Using this currently requires in general a type annotation on the
`failwith` call.

<Syntax syntax="pascaligo">

```pascaligo
function main (const p : int; const s : unit) : list (operation) * unit is
  block {
    if p > 10 then failwith ("Failure.") else skip
  }
  with ((nil : list (operation)), s)
```

</Syntax>
<Syntax syntax="cameligo">

```cameligo
let main (p,s : int * unit) = if p > 10 then failwith "Failure."
```

</Syntax>
<Syntax syntax="reasonligo">

```reasonligo
let main = ((p,s) : (int, unit)) =>
  if (p > 10) { failwith ("Failure."); };
```

</Syntax>
<Syntax syntax="cameligo">
`Current.failwith` is deprecated. Use `Tezos.failwith` or `failwith` instead.
</Syntax>
<Syntax syntax="reasonligo">
`Current.failwith` is deprecated. Use `Tezos.failwith` or `failwith` instead.
</Syntax>


<SyntaxTitle syntax="pascaligo">
function assert : bool -> unit
</SyntaxTitle>
<SyntaxTitle syntax="cameligo">
val assert : bool -> unit
</SyntaxTitle>
<SyntaxTitle syntax="reasonligo">
let assert: bool => unit
</SyntaxTitle>

Check if a certain condition has been met. If not the contract will fail.

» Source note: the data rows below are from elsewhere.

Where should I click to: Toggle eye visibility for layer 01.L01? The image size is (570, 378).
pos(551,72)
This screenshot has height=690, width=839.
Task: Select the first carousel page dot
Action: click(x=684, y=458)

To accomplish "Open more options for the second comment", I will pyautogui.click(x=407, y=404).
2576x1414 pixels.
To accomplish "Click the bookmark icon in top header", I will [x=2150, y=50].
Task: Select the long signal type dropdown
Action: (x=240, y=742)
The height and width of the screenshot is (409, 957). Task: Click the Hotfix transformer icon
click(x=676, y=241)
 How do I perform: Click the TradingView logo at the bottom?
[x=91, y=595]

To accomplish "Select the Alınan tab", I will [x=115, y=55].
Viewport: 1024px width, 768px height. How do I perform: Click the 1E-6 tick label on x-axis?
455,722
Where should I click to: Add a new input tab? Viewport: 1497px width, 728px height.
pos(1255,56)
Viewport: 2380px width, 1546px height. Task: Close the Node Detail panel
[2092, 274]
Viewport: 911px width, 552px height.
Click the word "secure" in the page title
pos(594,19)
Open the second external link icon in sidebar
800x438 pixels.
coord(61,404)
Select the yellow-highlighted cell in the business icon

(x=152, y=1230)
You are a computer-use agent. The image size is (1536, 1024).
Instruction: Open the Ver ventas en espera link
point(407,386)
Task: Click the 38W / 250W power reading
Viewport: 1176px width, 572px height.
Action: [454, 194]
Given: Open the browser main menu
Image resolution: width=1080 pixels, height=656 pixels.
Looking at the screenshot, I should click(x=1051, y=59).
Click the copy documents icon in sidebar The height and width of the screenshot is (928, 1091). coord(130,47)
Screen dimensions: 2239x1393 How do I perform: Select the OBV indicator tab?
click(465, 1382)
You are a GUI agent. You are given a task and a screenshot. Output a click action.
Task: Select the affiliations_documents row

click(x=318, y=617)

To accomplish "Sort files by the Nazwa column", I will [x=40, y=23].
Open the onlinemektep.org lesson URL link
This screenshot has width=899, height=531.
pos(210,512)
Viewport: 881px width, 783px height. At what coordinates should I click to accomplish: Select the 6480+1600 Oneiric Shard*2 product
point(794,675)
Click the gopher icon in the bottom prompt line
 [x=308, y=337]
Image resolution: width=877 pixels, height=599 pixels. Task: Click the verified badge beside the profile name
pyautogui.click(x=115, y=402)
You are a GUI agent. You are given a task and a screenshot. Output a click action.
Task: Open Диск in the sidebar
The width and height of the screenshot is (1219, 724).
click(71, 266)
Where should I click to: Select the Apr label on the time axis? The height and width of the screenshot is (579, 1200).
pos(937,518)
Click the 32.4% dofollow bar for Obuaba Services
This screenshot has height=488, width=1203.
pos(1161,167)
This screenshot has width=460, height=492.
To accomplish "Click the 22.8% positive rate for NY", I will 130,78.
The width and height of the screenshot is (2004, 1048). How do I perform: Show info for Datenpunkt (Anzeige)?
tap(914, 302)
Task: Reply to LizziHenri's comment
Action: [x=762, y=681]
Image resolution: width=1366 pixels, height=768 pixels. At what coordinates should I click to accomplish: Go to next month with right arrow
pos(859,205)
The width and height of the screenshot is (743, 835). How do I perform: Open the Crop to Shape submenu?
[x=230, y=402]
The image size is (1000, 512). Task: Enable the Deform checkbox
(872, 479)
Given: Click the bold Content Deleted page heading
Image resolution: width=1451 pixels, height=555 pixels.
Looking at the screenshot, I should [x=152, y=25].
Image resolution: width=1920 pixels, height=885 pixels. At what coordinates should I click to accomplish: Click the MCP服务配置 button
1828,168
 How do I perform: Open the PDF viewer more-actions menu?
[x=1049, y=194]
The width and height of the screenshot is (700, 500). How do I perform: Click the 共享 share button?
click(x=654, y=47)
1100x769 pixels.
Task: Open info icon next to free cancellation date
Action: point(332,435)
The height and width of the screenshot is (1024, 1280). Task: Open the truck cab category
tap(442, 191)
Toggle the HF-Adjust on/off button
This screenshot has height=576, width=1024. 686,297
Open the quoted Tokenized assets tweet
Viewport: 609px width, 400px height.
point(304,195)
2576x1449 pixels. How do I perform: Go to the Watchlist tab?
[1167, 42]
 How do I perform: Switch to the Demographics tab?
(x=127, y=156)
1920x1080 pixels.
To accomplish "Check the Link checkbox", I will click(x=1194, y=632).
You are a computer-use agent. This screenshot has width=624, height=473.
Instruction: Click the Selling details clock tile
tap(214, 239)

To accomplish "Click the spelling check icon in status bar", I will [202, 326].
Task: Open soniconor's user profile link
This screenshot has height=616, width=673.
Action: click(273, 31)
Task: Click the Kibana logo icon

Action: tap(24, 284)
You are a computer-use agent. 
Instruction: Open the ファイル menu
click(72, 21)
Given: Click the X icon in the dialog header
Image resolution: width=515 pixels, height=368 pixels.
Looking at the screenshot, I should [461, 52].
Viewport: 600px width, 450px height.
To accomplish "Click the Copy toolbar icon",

<SyntaxTitle syntax="pascaligo">
function ediv : int -> int -> option (int * nat)
</SyntaxTitle>
<SyntaxTitle syntax="pascaligo">
function ediv : mutez -> nat -> option (mutez * mutez)
</SyntaxTitle>
<SyntaxTitle syntax="pascaligo">
function ediv : mutez -> mutez -> option (nat * mutez)
</SyntaxTitle>
<SyntaxTitle syntax="pascaligo">
function ediv : nat -> nat -> option (nat * nat)
</SyntaxTitle>

<SyntaxTitle syntax="cameligo">
val ediv : int -> int -> (int * nat) option
</SyntaxTitle>
<SyntaxTitle syntax="cameligo">
val ediv : mutez -> nat -> (mutez * mutez) option 
</SyntaxTitle>
<SyntaxTitle syntax="cameligo">
val ediv : mutez -> mutez -> (nat * mutez) option
</SyntaxTitle>
<SyntaxTitle syntax="cameligo">
val ediv : nat -> nat -> (nat * nat) option
</SyntaxTitle>

<SyntaxTitle syntax="reasonligo">
let ediv: (int, int) => option((int, nat))
</SyntaxTitle>
<SyntaxTitle syntax="reasonligo">
let ediv: (mutez, nat) => option((mutez, mutez))
</SyntaxTitle>
<SyntaxTitle syntax="reasonligo">
let ediv: (mutez, mutez) => option((nat, mutez))
</SyntaxTitle>
<SyntaxTitle syntax="reasonligo">
let ediv: (nat, nat) => option((nat, nat))
</SyntaxTitle>

Compiles to Michelson `EDIV`, one operation to get both the quotient and remainder of a division. `ediv x y` returns None if `y` is zero, otherwise returns `Some (quotient, remainder)` such that `x = (quotient * y) + remainder` and `0 <= remainder < abs(y)`.